I have to admit that I was taken by surprise by today’s gospel. We’ve been following Mark’s story for so long that I, reading ahead, was all ready for the feeding of the five thousand. So homily in head, half-prepared, I opened the book and found not Mark but John. The church, in its wisdom, aware that there isn’t enough of Mark to share among the Sundays of Ordinary time, inserts at this point four weeks of John, John meditating on broken bread. You almost can’t see the join. Both gospels are telling the same story of a miraculous feeding but all the details are different. Gone are the sheep without a shepherd from Mark. Instead the crowd follows Jesus because they have seen the signs. Gone is the Jesus who, moved by what he sees, sets out to teach the people at some length. Instead an enigmatic, almost reserved, figure breaks bread in the desert. Gone is the challenge to the disciple to take what little she has and in its breaking and sharing discover an abundant blessing God. Instead a commanding Jesus tests the crowd and the disciples with a question and a sign. And, sad to say, gone is the homily I had prepared. Instead here I am rambling about the homily that I am still preparing. But ramble with me a little longer and let this be a preamble to the next three weeks in which John himself unpacks the meaning of this gospel. I hope you like bread because you’ll have it in abundance!
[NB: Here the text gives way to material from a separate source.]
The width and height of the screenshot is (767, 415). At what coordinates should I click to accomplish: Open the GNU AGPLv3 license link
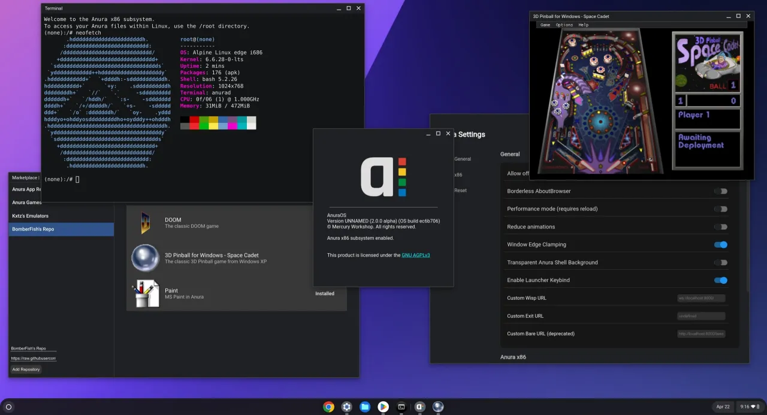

John puts the familiar picture of the feeding of the five thousand in a skillfully chosen frame. And I want to pull back the focus from the picture to look at the frame. The frame is a careful construction of signs and the seeing of signs. It is fashioned from the heart’s hunger and the quest for satisfaction.
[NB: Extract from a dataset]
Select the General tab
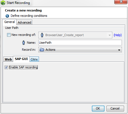The image size is (128, 114). coord(10,22)
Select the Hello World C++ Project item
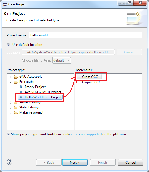This screenshot has width=149, height=172. coord(41,97)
The crowd comes after Jesus, John says, because they saw the signs he worked for the sick. But he means more than just that the crowd wanted healing. A deeper hunger drives them into the desert after this wonder worker, a hunger for deliverance, for freedom, for political change. They want done with these Romans who occupy their land, they want a leader, they want the Messiah, they want a sign that God has returned among the people, they want a second Exodus. God knows the histories of the time are thick with messianic candidates who took their crowd of followers into the desert to show them a sign of God’s promise and blessing on their cause. God knows the same histories tell of crushed rebellions and crowds cut down like grain by Roman blades.
So it’s a risky quest the crowd is on to follow Jesus to this place, and so close to Passover with its reenacted sign of freedom from slavery. Is he the one? Will there be a sign? And Jesus gives them a sign. Stepping into the sandals of Moses, Jesus provides food in the desert — the bread of the poor taken, blessed, broken, given — enough to satisfy any hunger, enough to convince any doubter. Simple food, in abundance, overflowing.
It is a sign—an obvious sign—but a sign of what? To the questing crowd it’s a clear sign that they have found their liberator, their leader, their king. But Jesus turns his back on this meaning by running from kingship back to the mountain. But there was a sign. In some ways the next three weeks ask— a sign of what? What is the hunger being satisfied by the bread from heaven?
It ought to be a sharp question for us, brought to this place once again to see the sign of bread taken, blessed, broken and shared. It ought to be a sharp question for us when slavery is once again in the news. When the bread of the poor is denied them. When strangers are unwelcome in the land. When the sick die alone and the living want to die.
For John the Eucharist is a sign thick with politics. It ought to be for us. To come to this table is to seek to understand a sign — more, it is to take part in a sign that we do not understand, that defies our expectations, that satisfies hungers we didn’t know we had but leaves others gnawing. What we do here goes beyond these walls or it goes nowhere. But where it goes is only to be found by going along. The invitation at this table is not simply to be fed. It is an invitation to be food. When we take the broken bread of God to ourselves we say Amen to being ourselves taken, blessed, broken—yes broken— and given to others. Think twice about that Amen. Think three times. But come and join the sign and be the bread of the poor.